Chris Banes recently wrote an article Should you use Kotlin Sequences for Performance?. It concluded that lists are faster than sequences in evey case.
In my opinion that benchmark is flawed: the code measuring the performance of sequences starts with creating a list and ends with creating a list. This puts it at a disadvantage compared to the code measuring lists, which already happens to be in this format.
In the real world programs processing records usually have the following high-level structure:
read -> deserialize -> process -> serialize -> write
For example a program reads an incoming HTTP request and writes a database insert query. Or the other way around, it reads from a database and writes an HTTP response.

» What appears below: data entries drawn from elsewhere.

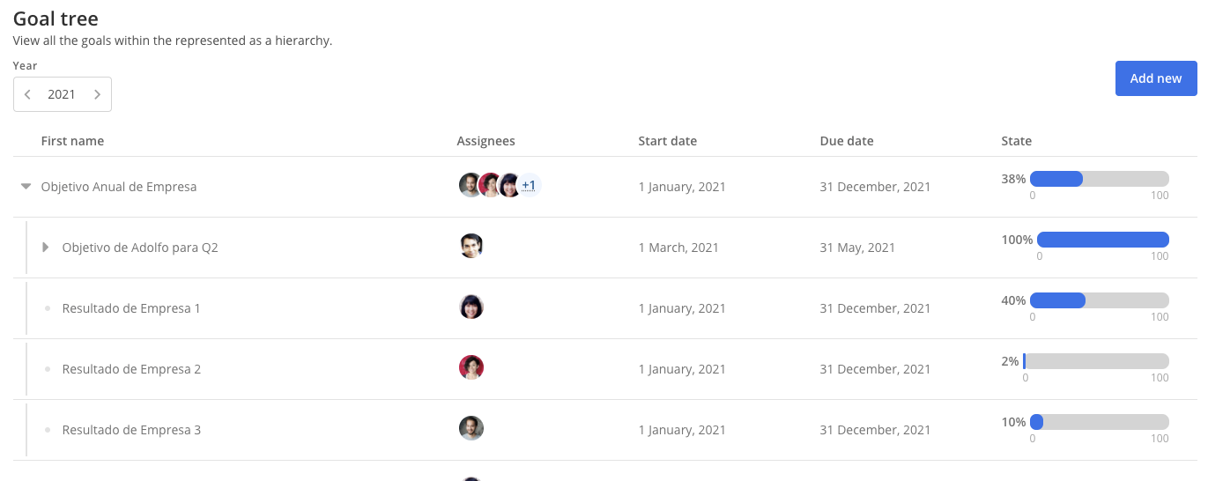The height and width of the screenshot is (481, 1208).
Task: Expand Objetivo de Adolfo para Q2
Action: pos(46,248)
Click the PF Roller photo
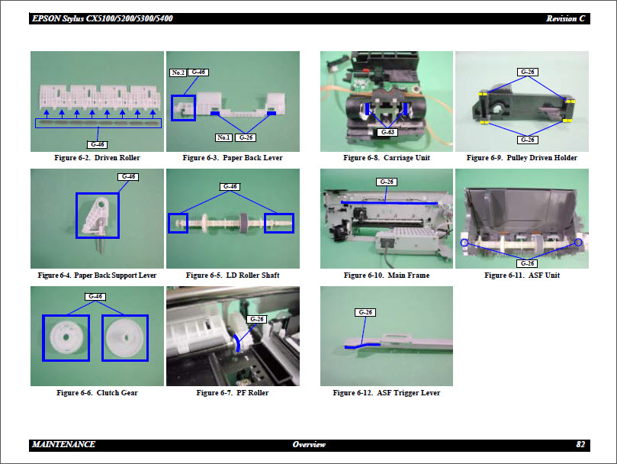 pyautogui.click(x=233, y=336)
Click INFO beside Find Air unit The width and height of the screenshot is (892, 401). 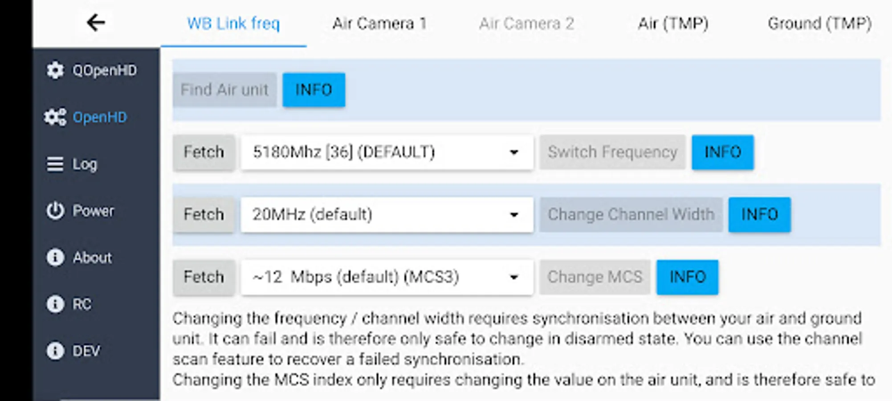tap(314, 90)
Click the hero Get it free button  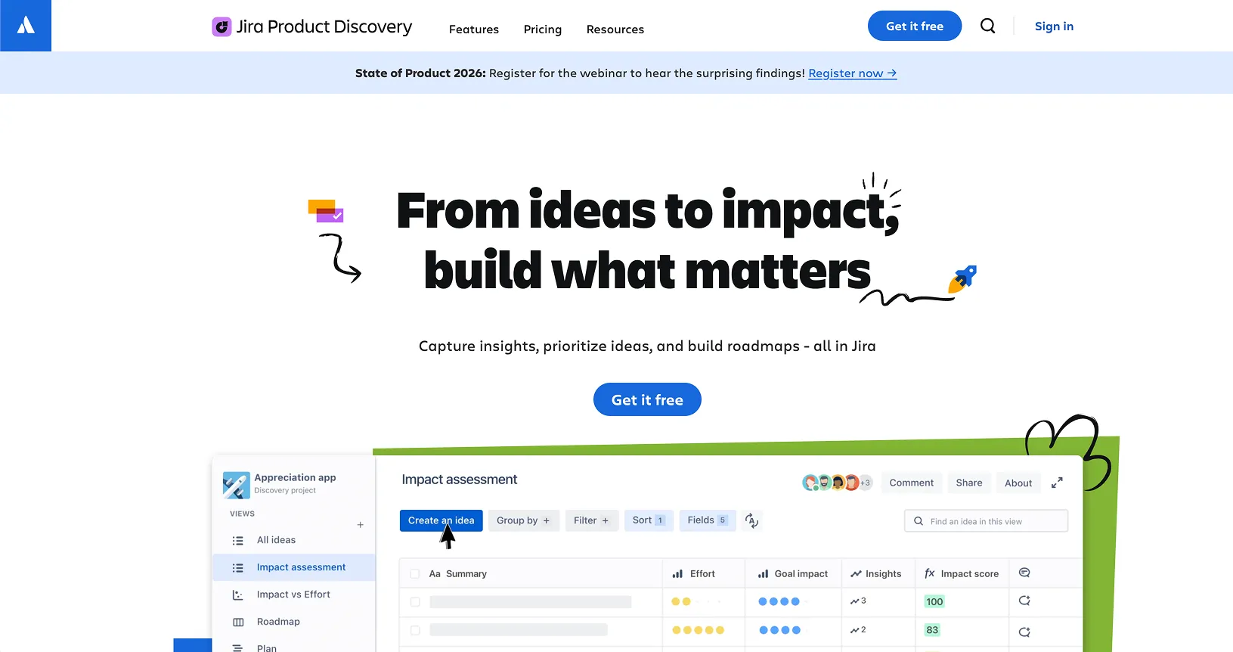coord(647,400)
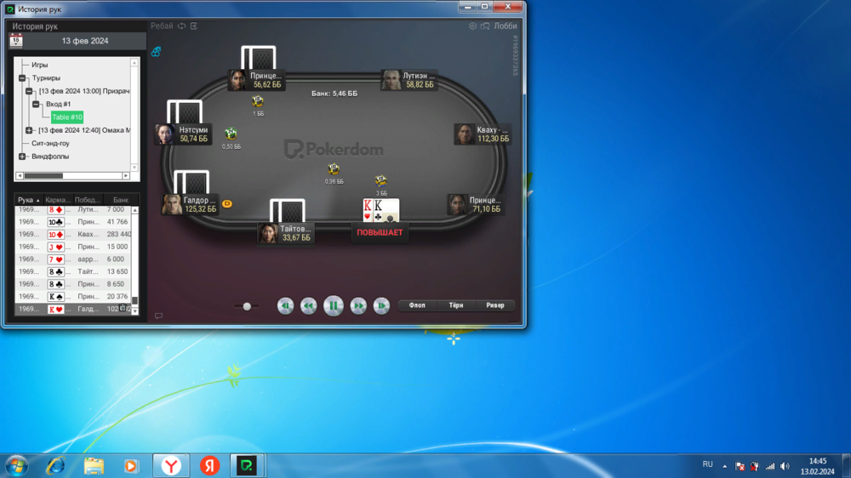Click the blue chips icon on the table
The image size is (851, 478).
tap(157, 52)
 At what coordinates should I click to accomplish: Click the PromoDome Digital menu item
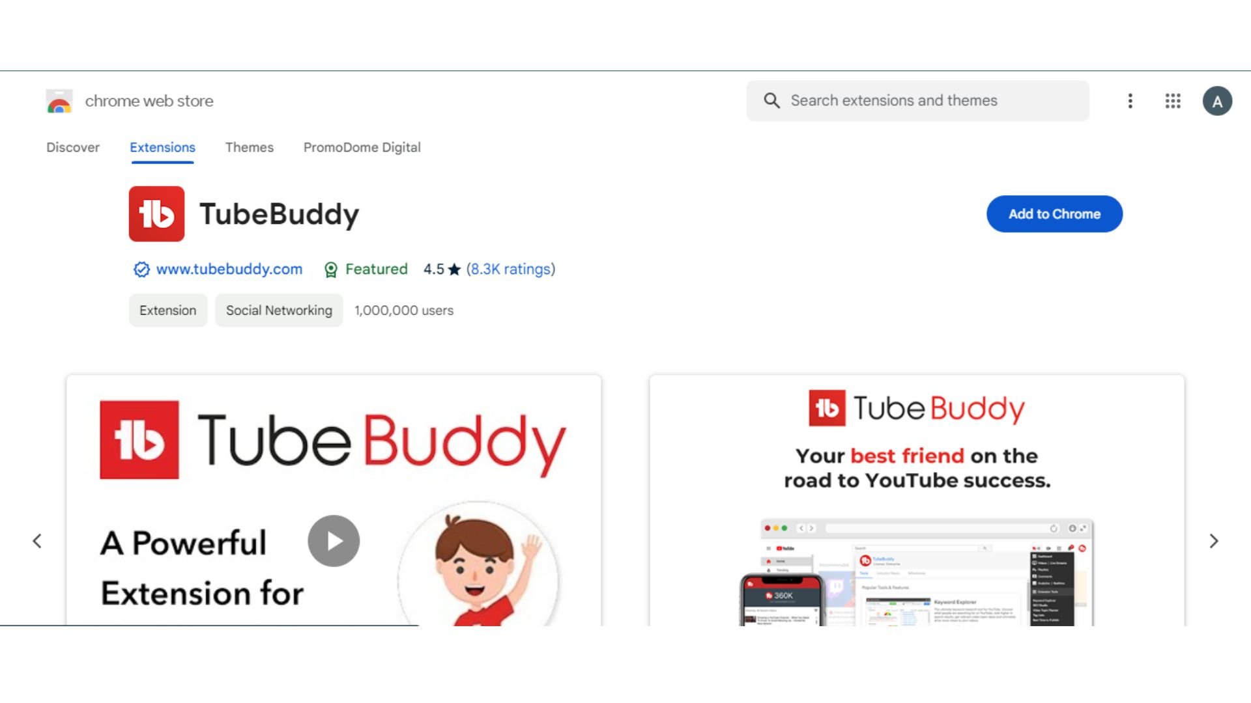pos(362,146)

We can implement such a program without the use of intermediate lists for output and input. Below is an example using kotlinx-io for input and output. It processes a simple record type which can serialize and deserialize itself.

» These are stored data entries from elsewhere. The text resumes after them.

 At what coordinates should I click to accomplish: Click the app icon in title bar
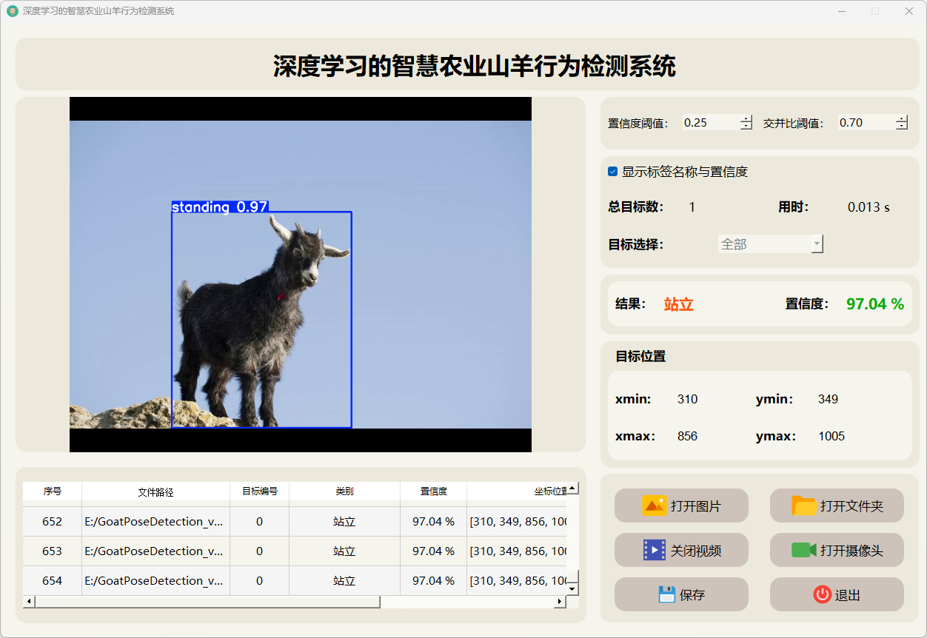[12, 11]
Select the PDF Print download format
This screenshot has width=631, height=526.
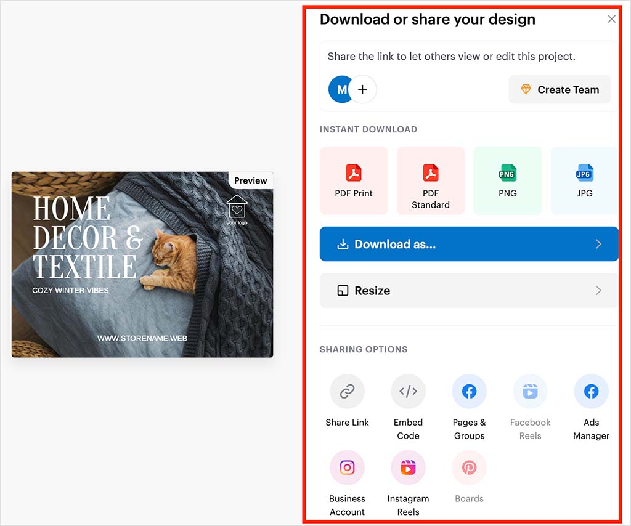pos(354,180)
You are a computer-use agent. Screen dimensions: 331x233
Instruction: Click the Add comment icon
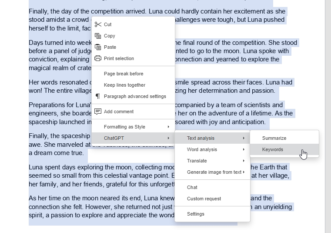point(98,111)
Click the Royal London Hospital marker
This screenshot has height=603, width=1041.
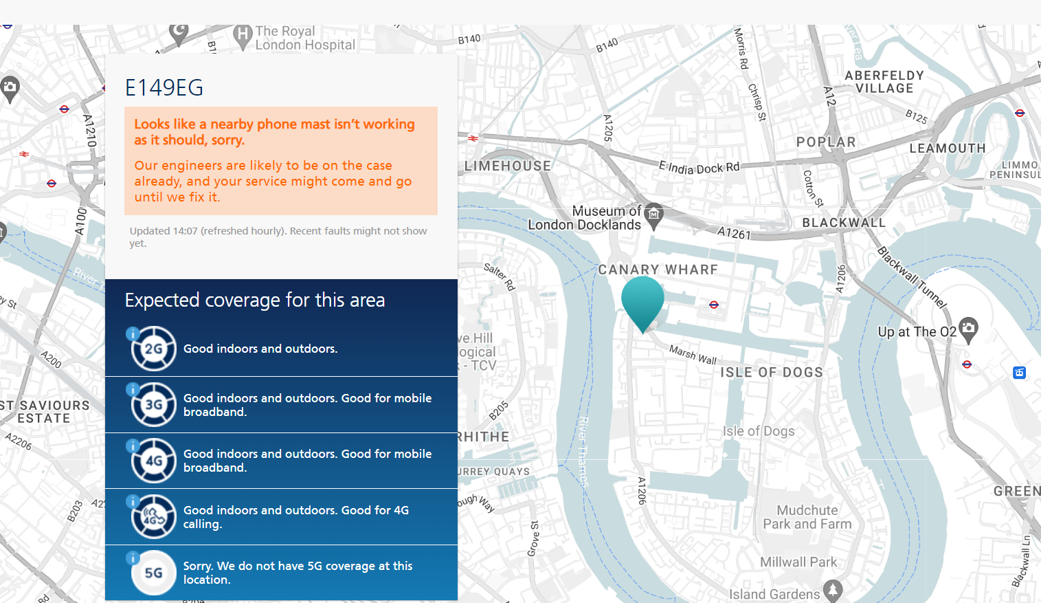click(243, 35)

fun processRecordsUsingSequence(sourceCsv: Source, destinationCsv: Sink) {
sequence {
while (true) {
val line = sourceCsv.readLine() ?: break
yield(line)
}
}.map {
Record.fromCsv(it)
}.filter {
it.isValid()
}.map {
it.update()
}.forEach {
it.writeToCsv(destinationCsv)
}
}
The equivalent code using lists is almost identical:
fun processRecordsUsingList(sourceCsv: Source, destinationCsv: Sink) {
buildList {
while (true) {
val line = sourceCsv.readLine() ?: break
add(line)
}
}.map {
Record.fromCsv(it)
}.filter {
it.isValid()
}.map {
it.update()
}.forEach {
it.writeToCsv(destinationCsv)
}
}
For completeness we also include the code expressed as a single loop. This should top the charts in terms of performance:
fun processRecordsUsingLoop(sourceCsv: Source, destinationCsv: Sink) {
while (true) {
val line = sourceCsv.readLine() ?: break
val entity = Record.fromCsv(line)
if (entity.isValid()) {
continue
}
val newEntity = entity.update()
newEntity.writeToCsv(destinationCsv)
}
}
Sequences are faster than lists, at ~any size. The difference in throughput is small, but keep in mind that sequences also have a huge advantage in memory footprint.